Congress often allows variability “even in areas of law where national uniformity is important.”  (Citing Bonito Boats’ statement about the importance of national uniformity in IP, then noting the private right of action for patent infringement, and noting that the FDCA contemplates that federal juries will resolve most misbranding claims.)  The Lanham Act is uniform in the sense that it protects an entire class against unfair competition; it varies only in being enforced on a case-by-case basis.  That’s no different than the variability to which any industry is subject.
Coca-Cola argued that the FDCA regulations were much more specific than the Lanham Act.  That’s true.  But that specificity would matter “only if the Lanham Act and the FDCA cannot be implemented in full at the same time.”  However, there was no structural or empirical reason to see “any difficulty in fully enforcing each statute according to its terms.”
The Court then rejected the government’s confusing halfway approach, which wouldn’t have allowed POM to challenge the name but would have allowed other challenges to the configuration of the label.  The government wanted preclusion “to the extent the FDCA or FDA regulations specifically require or authorize the challenged aspects of [the] label.”  The Court was concerned about the practical difficulty of distinguishing between regulations that “specifically . . . authorize” a course of conduct and those that merely tolerate that course.  Also, this position had the same problem of treating the FDCA as a ceiling on regulation of food and beverage labeling, but that was inconsistent with the Lanham Act’s complementarity.  (It’s pretty clear that requirements would not be subject to this analysis—if someone challenged a label that said “zero fat” even though it had a tiny detectable amount of fat, the obvious defense is that the FDA requires the use of “zero fat” under such circumstances, and the Court doesn’t suggest that preclusion would be unavailable then.)

(Extracted records)
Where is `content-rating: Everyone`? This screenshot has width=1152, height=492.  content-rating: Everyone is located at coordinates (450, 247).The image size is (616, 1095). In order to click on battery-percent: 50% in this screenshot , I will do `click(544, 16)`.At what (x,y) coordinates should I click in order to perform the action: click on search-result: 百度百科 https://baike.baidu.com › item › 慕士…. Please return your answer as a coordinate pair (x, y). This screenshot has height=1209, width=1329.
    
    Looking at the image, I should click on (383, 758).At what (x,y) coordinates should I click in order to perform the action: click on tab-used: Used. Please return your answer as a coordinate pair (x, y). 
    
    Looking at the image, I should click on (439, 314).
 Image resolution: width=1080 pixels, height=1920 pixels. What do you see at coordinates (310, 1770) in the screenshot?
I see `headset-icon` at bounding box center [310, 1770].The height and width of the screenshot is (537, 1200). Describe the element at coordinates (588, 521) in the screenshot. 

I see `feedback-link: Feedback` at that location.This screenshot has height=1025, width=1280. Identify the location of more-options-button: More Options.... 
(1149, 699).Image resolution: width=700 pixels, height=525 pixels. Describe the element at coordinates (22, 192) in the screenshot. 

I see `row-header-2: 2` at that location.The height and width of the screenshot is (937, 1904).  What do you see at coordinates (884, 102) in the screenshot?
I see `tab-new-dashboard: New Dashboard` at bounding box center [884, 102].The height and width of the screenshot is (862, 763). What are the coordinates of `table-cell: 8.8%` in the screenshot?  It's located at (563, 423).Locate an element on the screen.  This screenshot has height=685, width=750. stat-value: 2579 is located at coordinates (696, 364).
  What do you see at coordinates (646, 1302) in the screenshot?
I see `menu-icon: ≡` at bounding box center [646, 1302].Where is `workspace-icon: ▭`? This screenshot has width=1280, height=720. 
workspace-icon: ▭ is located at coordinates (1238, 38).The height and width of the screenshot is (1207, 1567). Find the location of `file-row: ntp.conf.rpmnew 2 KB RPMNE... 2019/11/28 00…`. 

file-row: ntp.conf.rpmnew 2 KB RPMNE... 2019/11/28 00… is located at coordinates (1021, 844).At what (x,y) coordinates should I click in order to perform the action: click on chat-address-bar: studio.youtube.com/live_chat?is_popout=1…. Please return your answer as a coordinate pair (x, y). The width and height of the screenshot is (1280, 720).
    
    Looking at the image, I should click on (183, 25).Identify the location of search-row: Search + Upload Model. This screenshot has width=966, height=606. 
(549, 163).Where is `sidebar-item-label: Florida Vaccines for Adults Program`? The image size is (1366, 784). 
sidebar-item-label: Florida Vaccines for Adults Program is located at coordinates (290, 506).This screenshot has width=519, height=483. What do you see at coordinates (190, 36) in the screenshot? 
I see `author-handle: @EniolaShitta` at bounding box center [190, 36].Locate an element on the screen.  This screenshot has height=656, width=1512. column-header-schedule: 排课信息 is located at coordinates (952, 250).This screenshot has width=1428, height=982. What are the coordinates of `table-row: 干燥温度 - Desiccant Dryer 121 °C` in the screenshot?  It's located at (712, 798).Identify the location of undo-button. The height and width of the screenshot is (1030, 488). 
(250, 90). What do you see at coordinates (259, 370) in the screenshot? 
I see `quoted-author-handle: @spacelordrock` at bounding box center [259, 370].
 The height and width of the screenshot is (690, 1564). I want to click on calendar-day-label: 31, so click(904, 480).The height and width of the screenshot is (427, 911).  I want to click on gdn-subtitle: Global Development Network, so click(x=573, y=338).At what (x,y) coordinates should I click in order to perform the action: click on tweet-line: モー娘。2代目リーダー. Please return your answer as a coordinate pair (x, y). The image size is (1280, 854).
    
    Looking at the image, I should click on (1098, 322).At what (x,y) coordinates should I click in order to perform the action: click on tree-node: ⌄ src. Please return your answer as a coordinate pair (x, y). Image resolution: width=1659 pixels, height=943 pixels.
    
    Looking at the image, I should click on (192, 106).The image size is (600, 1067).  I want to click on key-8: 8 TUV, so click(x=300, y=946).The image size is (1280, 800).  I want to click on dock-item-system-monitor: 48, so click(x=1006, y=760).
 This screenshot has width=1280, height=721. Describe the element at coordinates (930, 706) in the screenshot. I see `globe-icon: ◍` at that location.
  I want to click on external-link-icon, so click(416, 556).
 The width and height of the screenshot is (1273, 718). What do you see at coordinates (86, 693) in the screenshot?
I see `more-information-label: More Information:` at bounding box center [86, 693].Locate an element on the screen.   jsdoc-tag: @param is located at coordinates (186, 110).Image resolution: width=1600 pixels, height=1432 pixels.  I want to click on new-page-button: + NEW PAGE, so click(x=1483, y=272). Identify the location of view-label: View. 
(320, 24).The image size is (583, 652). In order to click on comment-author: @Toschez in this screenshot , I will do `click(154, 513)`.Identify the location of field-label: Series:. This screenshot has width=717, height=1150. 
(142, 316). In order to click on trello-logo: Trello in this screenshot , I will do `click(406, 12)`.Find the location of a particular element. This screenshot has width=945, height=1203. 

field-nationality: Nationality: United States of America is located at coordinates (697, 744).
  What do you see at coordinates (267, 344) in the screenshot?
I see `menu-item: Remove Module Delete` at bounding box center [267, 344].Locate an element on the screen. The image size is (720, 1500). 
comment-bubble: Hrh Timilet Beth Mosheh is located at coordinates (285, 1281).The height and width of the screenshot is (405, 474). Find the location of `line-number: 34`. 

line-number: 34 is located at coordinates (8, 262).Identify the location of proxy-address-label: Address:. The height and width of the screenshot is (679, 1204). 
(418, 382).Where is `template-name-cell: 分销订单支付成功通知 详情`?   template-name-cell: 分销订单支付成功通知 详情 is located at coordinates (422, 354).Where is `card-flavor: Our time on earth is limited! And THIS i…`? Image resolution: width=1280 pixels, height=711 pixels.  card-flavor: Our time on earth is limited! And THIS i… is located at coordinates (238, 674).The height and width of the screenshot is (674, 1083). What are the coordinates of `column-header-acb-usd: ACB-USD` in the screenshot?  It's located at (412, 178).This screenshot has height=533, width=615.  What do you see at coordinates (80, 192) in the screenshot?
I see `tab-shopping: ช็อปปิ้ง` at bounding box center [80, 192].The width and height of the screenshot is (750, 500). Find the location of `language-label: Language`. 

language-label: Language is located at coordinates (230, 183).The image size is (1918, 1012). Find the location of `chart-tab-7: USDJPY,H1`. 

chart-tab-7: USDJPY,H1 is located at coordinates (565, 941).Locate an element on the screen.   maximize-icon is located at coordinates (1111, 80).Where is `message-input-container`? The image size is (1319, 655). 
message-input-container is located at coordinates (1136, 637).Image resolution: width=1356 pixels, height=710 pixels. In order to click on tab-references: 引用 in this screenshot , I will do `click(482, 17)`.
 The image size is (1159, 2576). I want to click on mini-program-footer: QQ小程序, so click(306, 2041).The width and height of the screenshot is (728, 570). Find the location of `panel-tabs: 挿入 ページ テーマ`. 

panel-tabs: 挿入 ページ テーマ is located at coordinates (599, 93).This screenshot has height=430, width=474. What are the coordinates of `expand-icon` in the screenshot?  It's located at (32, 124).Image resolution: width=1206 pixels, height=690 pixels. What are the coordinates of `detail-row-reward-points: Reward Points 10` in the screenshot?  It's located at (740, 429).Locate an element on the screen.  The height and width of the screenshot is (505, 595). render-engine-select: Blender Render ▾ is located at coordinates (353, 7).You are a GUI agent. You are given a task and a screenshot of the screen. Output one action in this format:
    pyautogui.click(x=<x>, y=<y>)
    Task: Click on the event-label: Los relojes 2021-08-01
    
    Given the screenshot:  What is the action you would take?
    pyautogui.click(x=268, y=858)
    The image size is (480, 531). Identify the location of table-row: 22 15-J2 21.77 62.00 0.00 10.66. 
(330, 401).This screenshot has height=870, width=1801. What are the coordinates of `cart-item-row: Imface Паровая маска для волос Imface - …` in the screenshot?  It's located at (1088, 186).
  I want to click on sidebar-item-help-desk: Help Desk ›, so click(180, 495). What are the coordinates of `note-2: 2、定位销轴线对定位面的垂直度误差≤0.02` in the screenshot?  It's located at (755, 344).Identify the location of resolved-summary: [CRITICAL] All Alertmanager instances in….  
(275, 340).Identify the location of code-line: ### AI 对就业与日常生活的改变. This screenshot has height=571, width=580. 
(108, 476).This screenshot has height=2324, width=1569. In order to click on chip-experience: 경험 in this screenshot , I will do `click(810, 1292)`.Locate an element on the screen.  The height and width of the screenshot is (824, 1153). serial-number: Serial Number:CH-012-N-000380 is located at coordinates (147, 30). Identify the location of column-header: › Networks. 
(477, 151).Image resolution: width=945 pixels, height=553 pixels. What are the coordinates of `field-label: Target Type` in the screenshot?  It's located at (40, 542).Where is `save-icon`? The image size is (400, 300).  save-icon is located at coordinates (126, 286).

### Work order
Can you retype the whole passage on the Lanham Act and the FDCA word for word?

### Response area
Congress often allows variability “even in areas of law where national uniformity is important.”  (Citing Bonito Boats’ statement about the importance of national uniformity in IP, then noting the private right of action for patent infringement, and noting that the FDCA contemplates that federal juries will resolve most misbranding claims.)  The Lanham Act is uniform in the sense that it protects an entire class against unfair competition; it varies only in being enforced on a case-by-case basis.  That’s no different than the variability to which any industry is subject.
Coca-Cola argued that the FDCA regulations were much more specific than the Lanham Act.  That’s true.  But that specificity would matter “only if the Lanham Act and the FDCA cannot be implemented in full at the same time.”  However, there was no structural or empirical reason to see “any difficulty in fully enforcing each statute according to its terms.”
The Court then rejected the government’s confusing halfway approach, which wouldn’t have allowed POM to challenge the name but would have allowed other challenges to the configuration of the label.  The government wanted preclusion “to the extent the FDCA or FDA regulations specifically require or authorize the challenged aspects of [the] label.”  The Court was concerned about the practical difficulty of distinguishing between regulations that “specifically . . . authorize” a course of conduct and those that merely tolerate that course.  Also, this position had the same problem of treating the FDCA as a ceiling on regulation of food and beverage labeling, but that was inconsistent with the Lanham Act’s complementarity.  (It’s pretty clear that requirements would not be subject to this analysis—if someone challenged a label that said “zero fat” even though it had a tiny detectable amount of fat, the obvious defense is that the FDA requires the use of “zero fat” under such circumstances, and the Court doesn’t suggest that preclusion would be unavailable then.)